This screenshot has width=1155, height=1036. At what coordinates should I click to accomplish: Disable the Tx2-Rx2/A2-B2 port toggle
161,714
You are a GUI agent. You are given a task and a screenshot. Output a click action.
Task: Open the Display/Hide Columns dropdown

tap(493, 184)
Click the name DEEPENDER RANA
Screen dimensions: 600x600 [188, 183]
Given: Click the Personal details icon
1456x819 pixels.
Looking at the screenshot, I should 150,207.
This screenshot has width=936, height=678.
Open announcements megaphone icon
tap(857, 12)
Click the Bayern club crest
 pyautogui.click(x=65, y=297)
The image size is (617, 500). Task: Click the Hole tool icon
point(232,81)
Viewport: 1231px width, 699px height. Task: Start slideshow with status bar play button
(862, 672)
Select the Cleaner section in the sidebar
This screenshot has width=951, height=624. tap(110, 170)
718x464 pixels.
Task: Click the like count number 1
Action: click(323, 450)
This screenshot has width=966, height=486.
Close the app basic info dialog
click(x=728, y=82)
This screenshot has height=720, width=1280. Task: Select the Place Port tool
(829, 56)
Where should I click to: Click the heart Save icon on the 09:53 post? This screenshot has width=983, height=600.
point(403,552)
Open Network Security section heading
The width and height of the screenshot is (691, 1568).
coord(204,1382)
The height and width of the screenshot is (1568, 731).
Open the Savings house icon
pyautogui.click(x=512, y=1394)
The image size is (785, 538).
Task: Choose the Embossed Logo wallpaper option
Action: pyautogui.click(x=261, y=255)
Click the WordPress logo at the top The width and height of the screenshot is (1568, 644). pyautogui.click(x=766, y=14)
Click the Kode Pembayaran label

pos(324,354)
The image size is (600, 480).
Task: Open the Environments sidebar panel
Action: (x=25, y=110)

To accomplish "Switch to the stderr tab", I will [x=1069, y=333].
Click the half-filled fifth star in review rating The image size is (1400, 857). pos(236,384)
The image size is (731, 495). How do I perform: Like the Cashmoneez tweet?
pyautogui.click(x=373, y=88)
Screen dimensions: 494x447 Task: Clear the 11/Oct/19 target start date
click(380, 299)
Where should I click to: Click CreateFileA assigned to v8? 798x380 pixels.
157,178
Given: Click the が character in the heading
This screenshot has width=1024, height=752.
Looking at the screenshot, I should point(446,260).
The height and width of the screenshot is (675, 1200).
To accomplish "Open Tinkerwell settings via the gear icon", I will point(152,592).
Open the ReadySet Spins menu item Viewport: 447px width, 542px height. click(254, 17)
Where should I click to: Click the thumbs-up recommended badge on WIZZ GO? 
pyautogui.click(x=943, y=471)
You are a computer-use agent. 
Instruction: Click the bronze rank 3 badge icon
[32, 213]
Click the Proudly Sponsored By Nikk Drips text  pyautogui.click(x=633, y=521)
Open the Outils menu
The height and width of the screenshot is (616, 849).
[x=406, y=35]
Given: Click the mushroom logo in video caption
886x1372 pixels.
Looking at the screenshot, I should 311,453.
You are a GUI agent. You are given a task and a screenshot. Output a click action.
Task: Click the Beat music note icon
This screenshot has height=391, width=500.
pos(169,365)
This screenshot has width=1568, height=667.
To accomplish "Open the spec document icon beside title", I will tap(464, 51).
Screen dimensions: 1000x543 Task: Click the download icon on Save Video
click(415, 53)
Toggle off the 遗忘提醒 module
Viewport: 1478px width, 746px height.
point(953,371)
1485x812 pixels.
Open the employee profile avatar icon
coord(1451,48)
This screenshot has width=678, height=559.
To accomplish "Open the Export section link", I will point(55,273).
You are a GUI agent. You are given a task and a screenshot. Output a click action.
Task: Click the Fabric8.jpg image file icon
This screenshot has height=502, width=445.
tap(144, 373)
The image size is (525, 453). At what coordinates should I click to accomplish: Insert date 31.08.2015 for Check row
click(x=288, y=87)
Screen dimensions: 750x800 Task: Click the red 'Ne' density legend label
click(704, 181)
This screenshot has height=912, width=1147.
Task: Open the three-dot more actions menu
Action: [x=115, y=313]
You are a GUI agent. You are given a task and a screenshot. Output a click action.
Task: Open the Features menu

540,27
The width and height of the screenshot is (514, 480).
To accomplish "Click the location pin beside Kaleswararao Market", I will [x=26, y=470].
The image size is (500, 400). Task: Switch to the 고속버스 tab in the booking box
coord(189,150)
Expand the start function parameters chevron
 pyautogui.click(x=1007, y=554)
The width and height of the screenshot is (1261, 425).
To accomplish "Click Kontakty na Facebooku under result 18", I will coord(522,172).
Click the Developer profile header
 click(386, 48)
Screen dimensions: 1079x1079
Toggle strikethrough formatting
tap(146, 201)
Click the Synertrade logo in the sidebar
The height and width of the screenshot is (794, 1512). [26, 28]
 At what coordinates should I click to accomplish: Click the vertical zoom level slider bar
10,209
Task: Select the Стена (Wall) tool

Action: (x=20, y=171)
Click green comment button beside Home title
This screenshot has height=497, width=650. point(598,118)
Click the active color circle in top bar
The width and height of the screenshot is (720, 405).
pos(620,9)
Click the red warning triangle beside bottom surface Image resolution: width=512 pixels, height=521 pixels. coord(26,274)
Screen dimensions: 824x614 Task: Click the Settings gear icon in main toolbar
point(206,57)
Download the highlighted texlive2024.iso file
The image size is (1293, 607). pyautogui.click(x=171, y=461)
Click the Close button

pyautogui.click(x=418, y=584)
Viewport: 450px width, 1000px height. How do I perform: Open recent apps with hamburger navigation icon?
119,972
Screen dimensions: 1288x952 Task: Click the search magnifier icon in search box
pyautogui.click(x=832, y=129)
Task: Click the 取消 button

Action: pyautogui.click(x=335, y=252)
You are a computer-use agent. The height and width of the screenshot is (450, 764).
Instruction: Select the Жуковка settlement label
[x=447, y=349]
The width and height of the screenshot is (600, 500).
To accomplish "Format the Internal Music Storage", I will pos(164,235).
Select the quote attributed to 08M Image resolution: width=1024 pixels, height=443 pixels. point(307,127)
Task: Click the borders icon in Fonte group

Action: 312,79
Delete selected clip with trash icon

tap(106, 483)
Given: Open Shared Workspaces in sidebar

▸ What you are asked to do
Go through the records and tally the lines that include "will". Write only the number.

▸ Task output
7